[[ Extracted information, beginning ]]

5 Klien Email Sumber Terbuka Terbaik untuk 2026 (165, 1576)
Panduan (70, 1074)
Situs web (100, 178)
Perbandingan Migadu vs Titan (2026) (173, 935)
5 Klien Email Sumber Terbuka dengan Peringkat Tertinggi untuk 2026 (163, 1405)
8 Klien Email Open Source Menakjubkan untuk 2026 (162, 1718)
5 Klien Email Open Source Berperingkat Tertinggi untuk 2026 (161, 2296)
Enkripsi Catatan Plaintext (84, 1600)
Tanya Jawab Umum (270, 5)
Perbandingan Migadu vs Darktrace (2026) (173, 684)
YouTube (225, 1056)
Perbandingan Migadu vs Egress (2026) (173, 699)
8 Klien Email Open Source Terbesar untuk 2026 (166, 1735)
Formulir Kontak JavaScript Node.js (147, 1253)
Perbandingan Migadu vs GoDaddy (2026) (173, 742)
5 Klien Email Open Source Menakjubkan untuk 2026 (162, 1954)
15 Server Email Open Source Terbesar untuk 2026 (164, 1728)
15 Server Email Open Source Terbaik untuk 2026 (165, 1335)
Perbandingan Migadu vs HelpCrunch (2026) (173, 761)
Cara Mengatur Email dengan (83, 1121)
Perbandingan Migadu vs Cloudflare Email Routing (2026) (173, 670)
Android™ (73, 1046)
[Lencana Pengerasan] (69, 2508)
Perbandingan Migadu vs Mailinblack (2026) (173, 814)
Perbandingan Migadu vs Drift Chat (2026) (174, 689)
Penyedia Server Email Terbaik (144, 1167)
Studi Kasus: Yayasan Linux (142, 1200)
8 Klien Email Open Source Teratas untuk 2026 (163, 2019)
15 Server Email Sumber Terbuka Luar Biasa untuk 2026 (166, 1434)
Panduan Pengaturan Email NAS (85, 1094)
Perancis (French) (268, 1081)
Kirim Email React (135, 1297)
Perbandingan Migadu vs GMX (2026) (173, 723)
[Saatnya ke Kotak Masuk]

[[ Extracted information, end ]]

| What this task involves |
Your reply must contain exactly the lines from the first line of the data through the line holding "Perbandingan Migadu vs GoDaddy", and nothing more.

| Solution to this exercise |
5 Klien Email Sumber Terbuka Terbaik untuk 2026 (165, 1576)
Panduan (70, 1074)
Situs web (100, 178)
Perbandingan Migadu vs Titan (2026) (173, 935)
5 Klien Email Sumber Terbuka dengan Peringkat Tertinggi untuk 2026 (163, 1405)
8 Klien Email Open Source Menakjubkan untuk 2026 (162, 1718)
5 Klien Email Open Source Berperingkat Tertinggi untuk 2026 (161, 2296)
Enkripsi Catatan Plaintext (84, 1600)
Tanya Jawab Umum (270, 5)
Perbandingan Migadu vs Darktrace (2026) (173, 684)
YouTube (225, 1056)
Perbandingan Migadu vs Egress (2026) (173, 699)
8 Klien Email Open Source Terbesar untuk 2026 (166, 1735)
Formulir Kontak JavaScript Node.js (147, 1253)
Perbandingan Migadu vs GoDaddy (2026) (173, 742)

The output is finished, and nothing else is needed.